Mr White has resided for several years in this Town, has given general satisfaction to all those who have employed him as a plaisterer and is sober and correct in moral conduct as well as prompt, and faithful in his profession—

W. S. Reid
Geo Cabell
John Bullock

MS (ViU: TJP); in Reid’s hand, signed by Reid, Gordon, Cabell, and Bullock; addressed by Reid: “Mr White”; endorsed by TJ, in part, as a letter from “Reid et al. recommendg David White” received 10 Mar. 1819 and so recorded in SJL.

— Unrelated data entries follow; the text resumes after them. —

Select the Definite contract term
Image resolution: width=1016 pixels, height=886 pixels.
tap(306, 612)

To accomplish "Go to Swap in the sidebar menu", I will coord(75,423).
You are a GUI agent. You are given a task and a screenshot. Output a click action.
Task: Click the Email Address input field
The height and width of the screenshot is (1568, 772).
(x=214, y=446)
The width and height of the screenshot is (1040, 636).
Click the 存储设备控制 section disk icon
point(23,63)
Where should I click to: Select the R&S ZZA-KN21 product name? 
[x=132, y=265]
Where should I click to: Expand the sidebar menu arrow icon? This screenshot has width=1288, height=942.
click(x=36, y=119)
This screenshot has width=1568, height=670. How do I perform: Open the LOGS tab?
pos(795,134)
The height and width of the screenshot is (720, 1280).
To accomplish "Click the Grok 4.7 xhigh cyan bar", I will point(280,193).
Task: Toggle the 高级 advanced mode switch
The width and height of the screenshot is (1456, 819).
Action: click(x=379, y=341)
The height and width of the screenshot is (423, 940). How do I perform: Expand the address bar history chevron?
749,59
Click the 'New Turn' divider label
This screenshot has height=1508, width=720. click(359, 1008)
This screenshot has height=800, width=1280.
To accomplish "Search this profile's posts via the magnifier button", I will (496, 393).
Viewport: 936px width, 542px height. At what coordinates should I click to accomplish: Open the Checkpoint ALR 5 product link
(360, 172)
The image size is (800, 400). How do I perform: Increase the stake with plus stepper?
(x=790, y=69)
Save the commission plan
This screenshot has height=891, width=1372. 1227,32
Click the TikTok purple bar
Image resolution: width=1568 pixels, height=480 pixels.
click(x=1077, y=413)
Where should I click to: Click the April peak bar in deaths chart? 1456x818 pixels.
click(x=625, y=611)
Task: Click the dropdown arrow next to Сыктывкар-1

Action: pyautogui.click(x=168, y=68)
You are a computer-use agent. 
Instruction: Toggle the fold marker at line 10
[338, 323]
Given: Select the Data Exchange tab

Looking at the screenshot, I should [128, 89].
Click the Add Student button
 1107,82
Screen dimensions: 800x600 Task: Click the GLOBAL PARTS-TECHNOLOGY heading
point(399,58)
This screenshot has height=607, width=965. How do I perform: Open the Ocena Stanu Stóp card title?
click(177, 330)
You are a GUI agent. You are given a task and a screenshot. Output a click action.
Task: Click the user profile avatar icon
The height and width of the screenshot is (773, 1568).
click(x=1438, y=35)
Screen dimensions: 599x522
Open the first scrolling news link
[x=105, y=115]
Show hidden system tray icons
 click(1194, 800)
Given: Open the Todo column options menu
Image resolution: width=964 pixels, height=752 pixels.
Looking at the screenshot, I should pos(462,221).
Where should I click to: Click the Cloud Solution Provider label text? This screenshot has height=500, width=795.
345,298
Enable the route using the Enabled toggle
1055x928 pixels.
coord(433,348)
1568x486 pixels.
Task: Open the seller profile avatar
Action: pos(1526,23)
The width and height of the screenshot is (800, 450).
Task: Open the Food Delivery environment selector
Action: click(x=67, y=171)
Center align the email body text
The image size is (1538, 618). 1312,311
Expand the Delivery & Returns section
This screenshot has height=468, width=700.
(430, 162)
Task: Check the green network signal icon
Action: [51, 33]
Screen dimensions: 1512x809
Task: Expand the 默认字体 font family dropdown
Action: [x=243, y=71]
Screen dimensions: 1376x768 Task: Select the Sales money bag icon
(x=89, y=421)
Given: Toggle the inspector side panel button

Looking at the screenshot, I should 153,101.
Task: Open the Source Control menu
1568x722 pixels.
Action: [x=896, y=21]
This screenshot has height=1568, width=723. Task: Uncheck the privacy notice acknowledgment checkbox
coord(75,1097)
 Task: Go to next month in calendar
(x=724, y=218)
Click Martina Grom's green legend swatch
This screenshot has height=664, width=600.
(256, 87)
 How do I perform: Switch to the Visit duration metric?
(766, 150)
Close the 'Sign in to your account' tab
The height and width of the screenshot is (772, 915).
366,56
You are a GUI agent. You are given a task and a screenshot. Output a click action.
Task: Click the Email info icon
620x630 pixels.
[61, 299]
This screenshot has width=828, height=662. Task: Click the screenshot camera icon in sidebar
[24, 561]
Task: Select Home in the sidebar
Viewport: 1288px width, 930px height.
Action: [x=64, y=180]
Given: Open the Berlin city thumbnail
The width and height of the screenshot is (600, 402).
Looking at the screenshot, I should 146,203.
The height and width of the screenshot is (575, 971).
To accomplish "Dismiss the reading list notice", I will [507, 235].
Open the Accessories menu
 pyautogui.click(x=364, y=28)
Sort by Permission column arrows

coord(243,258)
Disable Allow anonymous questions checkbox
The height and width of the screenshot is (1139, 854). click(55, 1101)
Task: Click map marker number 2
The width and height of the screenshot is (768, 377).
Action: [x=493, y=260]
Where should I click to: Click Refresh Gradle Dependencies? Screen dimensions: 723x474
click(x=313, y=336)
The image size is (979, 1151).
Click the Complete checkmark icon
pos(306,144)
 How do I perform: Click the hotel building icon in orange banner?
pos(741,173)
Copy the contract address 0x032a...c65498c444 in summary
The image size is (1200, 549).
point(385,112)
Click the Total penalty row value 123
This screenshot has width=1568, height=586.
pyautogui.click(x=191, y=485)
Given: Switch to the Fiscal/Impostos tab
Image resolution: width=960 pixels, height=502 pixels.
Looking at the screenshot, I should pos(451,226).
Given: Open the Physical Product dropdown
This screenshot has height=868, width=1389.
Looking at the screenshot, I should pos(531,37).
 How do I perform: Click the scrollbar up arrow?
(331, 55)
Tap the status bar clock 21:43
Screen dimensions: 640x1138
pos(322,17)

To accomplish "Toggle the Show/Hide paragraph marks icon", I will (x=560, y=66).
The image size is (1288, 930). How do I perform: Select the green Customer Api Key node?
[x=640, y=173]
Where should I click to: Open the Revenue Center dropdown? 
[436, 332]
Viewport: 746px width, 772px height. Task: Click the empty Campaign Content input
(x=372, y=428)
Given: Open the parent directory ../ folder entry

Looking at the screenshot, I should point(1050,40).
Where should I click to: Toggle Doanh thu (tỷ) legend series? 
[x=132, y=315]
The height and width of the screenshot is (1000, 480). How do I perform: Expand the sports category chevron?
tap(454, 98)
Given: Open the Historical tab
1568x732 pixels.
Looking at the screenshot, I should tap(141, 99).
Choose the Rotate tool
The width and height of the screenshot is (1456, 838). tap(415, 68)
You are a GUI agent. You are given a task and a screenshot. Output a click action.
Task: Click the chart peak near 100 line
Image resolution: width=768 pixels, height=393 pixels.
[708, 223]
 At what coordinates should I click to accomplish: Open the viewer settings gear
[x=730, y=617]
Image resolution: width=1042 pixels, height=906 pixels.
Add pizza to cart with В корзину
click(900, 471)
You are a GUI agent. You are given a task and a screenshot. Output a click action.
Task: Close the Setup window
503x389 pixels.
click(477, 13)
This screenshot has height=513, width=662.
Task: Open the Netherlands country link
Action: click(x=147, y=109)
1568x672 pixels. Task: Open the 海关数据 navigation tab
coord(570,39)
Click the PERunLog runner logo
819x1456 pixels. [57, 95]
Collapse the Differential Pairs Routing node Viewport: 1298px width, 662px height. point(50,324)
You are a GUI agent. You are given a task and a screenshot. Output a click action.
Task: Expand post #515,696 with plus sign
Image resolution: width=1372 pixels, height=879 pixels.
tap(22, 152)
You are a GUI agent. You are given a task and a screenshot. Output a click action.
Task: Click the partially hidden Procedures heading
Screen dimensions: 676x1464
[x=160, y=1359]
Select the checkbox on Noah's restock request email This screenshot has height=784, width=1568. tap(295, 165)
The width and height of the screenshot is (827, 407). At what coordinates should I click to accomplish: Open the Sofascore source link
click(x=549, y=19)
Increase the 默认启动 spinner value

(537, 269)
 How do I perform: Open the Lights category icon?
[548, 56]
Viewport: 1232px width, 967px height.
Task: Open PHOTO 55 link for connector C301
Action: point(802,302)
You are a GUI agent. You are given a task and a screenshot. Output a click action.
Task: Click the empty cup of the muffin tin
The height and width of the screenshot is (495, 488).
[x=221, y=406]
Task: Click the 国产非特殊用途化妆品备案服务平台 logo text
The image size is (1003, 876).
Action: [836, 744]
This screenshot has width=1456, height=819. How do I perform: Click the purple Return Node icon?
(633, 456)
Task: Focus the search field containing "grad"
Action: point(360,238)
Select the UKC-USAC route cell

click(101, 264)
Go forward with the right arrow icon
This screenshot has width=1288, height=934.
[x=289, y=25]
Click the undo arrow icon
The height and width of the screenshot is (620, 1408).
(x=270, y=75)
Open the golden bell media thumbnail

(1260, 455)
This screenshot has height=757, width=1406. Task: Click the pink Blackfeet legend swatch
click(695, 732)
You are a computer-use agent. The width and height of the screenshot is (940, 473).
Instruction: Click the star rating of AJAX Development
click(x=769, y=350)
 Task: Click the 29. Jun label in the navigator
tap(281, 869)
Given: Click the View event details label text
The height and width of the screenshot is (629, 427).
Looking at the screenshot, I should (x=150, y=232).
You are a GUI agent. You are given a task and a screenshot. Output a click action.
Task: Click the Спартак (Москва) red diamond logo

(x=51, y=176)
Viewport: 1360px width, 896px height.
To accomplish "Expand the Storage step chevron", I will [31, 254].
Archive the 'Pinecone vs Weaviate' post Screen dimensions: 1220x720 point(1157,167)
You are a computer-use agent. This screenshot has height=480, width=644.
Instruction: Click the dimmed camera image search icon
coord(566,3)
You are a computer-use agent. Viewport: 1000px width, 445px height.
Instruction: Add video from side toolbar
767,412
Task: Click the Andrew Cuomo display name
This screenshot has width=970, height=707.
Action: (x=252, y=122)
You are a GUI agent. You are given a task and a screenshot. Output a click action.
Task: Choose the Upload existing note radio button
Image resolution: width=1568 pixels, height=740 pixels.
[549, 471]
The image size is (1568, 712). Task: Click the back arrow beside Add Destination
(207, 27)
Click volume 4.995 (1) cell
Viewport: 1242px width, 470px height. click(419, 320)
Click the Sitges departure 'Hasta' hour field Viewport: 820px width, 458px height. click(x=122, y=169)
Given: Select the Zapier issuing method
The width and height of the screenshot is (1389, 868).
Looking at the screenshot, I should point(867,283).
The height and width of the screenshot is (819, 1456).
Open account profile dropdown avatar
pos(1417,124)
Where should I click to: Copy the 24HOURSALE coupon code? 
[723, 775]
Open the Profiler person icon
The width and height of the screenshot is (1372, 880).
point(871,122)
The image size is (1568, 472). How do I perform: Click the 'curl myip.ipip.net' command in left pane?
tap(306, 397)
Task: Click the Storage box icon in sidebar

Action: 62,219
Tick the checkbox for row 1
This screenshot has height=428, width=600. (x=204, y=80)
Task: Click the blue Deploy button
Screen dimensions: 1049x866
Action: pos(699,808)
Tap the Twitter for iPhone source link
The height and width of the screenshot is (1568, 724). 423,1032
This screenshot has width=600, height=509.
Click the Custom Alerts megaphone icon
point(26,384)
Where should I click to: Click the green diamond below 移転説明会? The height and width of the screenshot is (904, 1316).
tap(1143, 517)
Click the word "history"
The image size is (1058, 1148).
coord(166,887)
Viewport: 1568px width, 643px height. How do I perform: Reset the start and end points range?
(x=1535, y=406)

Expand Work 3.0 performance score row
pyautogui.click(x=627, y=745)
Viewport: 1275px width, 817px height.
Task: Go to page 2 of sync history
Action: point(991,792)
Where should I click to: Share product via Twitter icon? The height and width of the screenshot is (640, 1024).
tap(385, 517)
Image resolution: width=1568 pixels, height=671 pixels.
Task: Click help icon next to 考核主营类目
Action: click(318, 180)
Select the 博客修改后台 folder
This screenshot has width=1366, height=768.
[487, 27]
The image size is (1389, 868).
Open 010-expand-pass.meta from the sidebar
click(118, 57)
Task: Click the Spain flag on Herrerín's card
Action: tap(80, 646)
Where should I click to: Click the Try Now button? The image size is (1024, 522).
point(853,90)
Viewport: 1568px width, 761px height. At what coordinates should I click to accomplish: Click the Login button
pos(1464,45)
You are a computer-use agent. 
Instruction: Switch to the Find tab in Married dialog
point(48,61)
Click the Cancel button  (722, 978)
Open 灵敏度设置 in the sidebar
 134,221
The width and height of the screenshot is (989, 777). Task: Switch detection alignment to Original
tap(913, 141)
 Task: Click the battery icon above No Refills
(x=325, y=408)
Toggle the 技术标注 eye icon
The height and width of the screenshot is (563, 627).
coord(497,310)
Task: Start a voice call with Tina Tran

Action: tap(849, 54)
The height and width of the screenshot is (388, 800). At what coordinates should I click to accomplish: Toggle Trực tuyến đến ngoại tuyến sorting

William Shields Reid (1778–1853), educator and clergyman, was born in Chester County, Pennsylvania, and graduated from the College of New Jersey (later Princeton University) in 1802. After a brief stint teaching at an academy in Georgetown, D.C., he joined the faculty of Hampden-Sidney College in 1804. During his four years there, Reid was also the school’s vice president and served as president pro tem, 1806–07. He later sat on the college’s board of trustees, 1821–50. In 1808 Reid relocated permanently to Lynchburg, where he operated an academy that eventually became a girls’ boarding school. In 1840 he had some sixty pupils under his charge. Reid was licenced to preach by the Winchester Presbytery in 1806, and he oversaw the creation of the First Presbyterian Church of Lynchburg nine years later. After preaching pro bono for a number of years, he was formally installed in 1822 as pastor, a position he held until 1848. During this period Reid kept from five to nine slaves, and he owned real estate worth $9,000 a few years prior to his death (DAB description begins Allen Johnson and Dumas Malone, eds., Dictionary of American Biography, 1928–36, 20 vols. description ends ; Sprague, American Pulpit description begins description ends , 4:388–93; General Catalogue of Princeton University, 1746–1906 [1908], 114; General Catalogue of the Officers and Students of Hampden-Sidney College. Virginia. 1776–1906 [(1908)], 17, 27; DNA: RG 29, CS, Lynchburg, 1820–50; Richmond Enquirer, 28 June 1853; Lynchburg Hustings and Corporation Court Will Book, C:453–4; gravestone inscription in Presbyterian Cemetery, Lynchburg).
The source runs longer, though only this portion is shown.